Os aliados observam a movimentação de Dilma, olham para a encrenca da Europa e fazem o seu preço. O menosprezo de Dilma pelos partidos elevou o valor da fatura do apoio político. Ao distribuir conselhos à sua pupila, Lula recomendou-lhe que desse atenção especial ao PMDB. Fala com conhecimento de causa.
No seu primeiro reinado, Lula dera de ombros para o PMDB. Entendera-se com o pedaço do partido controlado pelos senadores José Sarney e Renan Calheiros e desprezara o grupo da Câmara, liderado por Michel Temer. A tática desembocou no mensalão. No segundo reinado, Lula atraiu o PMDB da Câmara e obteve o que se convencionou chamar de “governabilidade”.

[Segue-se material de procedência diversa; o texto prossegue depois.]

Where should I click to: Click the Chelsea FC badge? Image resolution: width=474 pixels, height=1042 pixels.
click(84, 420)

Ao empinar a candidatura presidencial de sua chefe da Casa Civil, Lula cuidou de elevar o status do PMDB, enfiando-o na vice de Dilma. Tentou emplacar Henrique Meirelles, então presidente do Banco Central. Teve de digerir Temer. Agora, Lula incomoda-se com o modo como Dilma trata –ou tratava— seu vice e o partido dele.

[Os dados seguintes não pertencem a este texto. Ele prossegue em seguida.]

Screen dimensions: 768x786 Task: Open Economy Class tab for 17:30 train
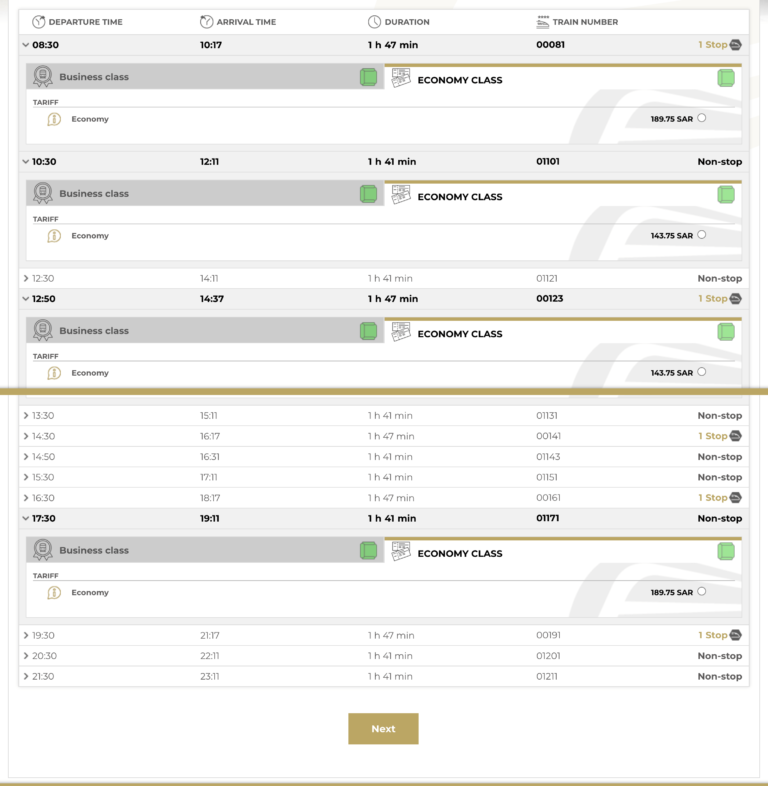(x=550, y=553)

Lula não exclui de seus planos a hipótese de substituir Temer na chapa de 2014. Mas considera que, a dois anos da sucessão, não é hora insinuar esse tipo movimento. Muito menos sob atmosfera de crise. Atento ao movimento das nuvens, o naco do PMDB leal a Temer olha para Dilma de esguelha. Estende-lhe a mão sem deixar de lançar olhares por cima dos ombros.

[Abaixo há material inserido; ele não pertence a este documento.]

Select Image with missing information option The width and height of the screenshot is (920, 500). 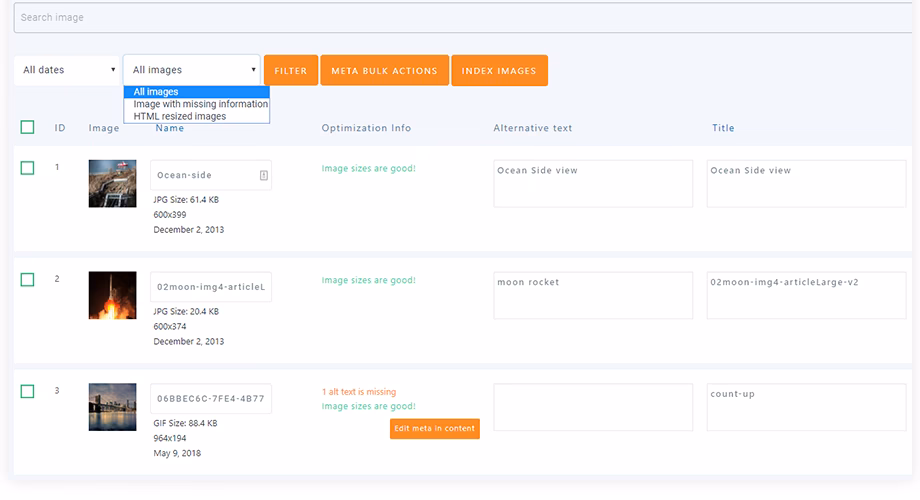click(201, 104)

Dono de formidável máquina partidária e vistosa de vitrine eletrônica no rádio e na tevê, o PMDB não dispõe de candidato à Presidência. Nessa condição paradoxal, tornou-se novamente o que um de seus líderes chama de “a noiva mais cobiçada do pedaço”. Aécio Neves sempre ambicionou levar a “noiva” ao altar. Eduardo Campos entrou na fila.
Sabendo-se cobiçado, o PMDB atende aos interesses de Dilma de olho nas compensações. Acaba de ceder seu tempo de tevê a Patrus Ananias, o candidato que a presidente pôs em pé na praça de Belo Horizonte. Agora, espera ser chamado para uma conversa sobre reforma ministerial depois que forem abertas as urnas de outubro. O PMDB considera-se subrepresentado na Esplanada.
Para o comando do PMDB, uma reforma pós-eleitoral permitiria a Dilma escalar o time com o qual pretende jogar em 2014. Para atender à legenda, a presidente teria de desagradar outras agremiações. O PT já traz entreaberta a porta do seu paiol. Vem daí a grande dúvida: até onde irá a paciência de Dilma para jogar esse jogo?
Para complicar, há a crise econômica. Se não for capaz de oferecer respostas à encrenca financeira, ainda que se revele dotada de uma paciência de Jó, Dilma talvez não consiga deter a marcha dos projetos presidenciais alternativos.
Lula já declarou que, para evitar a volta dos tucanos, admite ser re-re-recandidato. Aécio Neves fala em “fim de ciclo”. Eduardo Campos observa a saúde de Lula com a mesma atenção que dedica aos sinais de debilidade da economia. E o PMDB procura a melhor posição no altar.